[seqfan] Comments on A135543
David Wilson
dwilson at gambitcomm.com
Fri Nov 21 16:57:44 CET 2008
A135543(n) gives the smallest number requiring n iterations of f(n) =
n-(largest prime <= n) to reach a number <= 1.
I guess the current description is adequate, could be a little clearer.
Since 0 is in the range of the iteration function, I think a(0) = 0 is
superior to a(0) = 1.
The comment asks
a(5) must be very large (>100000000). Can anyone extend the sequence?

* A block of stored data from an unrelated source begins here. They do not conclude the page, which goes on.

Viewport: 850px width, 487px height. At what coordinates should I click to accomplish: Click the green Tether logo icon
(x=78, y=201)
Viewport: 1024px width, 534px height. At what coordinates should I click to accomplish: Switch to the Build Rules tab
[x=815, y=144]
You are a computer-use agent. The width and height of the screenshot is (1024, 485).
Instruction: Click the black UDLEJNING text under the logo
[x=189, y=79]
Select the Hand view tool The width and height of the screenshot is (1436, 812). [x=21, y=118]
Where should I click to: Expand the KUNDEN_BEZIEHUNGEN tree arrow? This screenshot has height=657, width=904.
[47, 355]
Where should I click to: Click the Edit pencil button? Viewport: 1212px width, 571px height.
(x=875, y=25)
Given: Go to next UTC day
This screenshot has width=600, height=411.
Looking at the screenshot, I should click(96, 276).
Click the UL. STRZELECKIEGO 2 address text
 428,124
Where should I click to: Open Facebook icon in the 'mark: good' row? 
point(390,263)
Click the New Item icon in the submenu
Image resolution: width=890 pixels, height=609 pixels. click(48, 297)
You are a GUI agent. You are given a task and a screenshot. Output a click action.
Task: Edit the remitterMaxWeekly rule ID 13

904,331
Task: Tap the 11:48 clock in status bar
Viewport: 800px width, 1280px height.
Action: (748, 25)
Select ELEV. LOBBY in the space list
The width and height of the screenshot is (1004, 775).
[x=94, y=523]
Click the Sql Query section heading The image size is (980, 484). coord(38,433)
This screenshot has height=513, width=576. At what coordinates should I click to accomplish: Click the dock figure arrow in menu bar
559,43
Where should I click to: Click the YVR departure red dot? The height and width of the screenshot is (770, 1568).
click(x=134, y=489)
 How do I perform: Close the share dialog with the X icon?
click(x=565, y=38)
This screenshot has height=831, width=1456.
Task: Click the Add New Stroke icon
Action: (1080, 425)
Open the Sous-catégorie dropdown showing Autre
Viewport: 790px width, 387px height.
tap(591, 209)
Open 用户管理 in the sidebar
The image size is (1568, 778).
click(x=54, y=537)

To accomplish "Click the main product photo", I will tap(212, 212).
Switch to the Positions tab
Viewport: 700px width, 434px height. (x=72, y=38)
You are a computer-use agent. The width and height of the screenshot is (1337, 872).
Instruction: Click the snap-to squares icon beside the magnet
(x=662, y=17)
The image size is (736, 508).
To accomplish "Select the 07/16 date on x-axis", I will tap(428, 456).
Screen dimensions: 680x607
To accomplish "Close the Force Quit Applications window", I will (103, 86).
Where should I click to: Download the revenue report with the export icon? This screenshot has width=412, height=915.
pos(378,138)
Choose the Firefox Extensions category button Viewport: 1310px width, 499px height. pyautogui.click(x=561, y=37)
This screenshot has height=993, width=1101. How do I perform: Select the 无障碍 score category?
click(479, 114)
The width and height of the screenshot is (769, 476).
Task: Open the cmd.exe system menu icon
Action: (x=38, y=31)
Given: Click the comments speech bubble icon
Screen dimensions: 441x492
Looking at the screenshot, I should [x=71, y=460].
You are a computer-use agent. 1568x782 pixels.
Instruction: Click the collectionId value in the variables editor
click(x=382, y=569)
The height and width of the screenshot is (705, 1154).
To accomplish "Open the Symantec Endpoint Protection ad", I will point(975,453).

Probably not. We can prove that
a(n) = a(n-1) + A104138(a(n-1)) (n >= 2)
where A104138(n) is the smallest prime followed by a gap of n or more
composites.
[Note 1: If we make a(0) = 0 as suggested above, this recurrence applies
to the entire sequence].
[Note 2: There is something interesting going on here. a(n), the record
values of an iteration-counting function, turns out to be an iterated
function. How do we get from the first iteration function (f(n) = n -
(largest prime <= n)) to the second (a(n) = a(n-1) + (smallest prime
followed by a(n-1) nonprimes))? A generalization might help us compute
record values of other iteration-counting functions].
The largest known value of A104138(n) is A(1441) = 804212830686677669.
a(5) = 1357323+A104138(1357323) is well beyond our projectable
computational abilities. Our best (poor) estimate of A104138(n) is
sqrt(n)exp(sqrt(n)), putting a(5) in the 500-digit ballpark.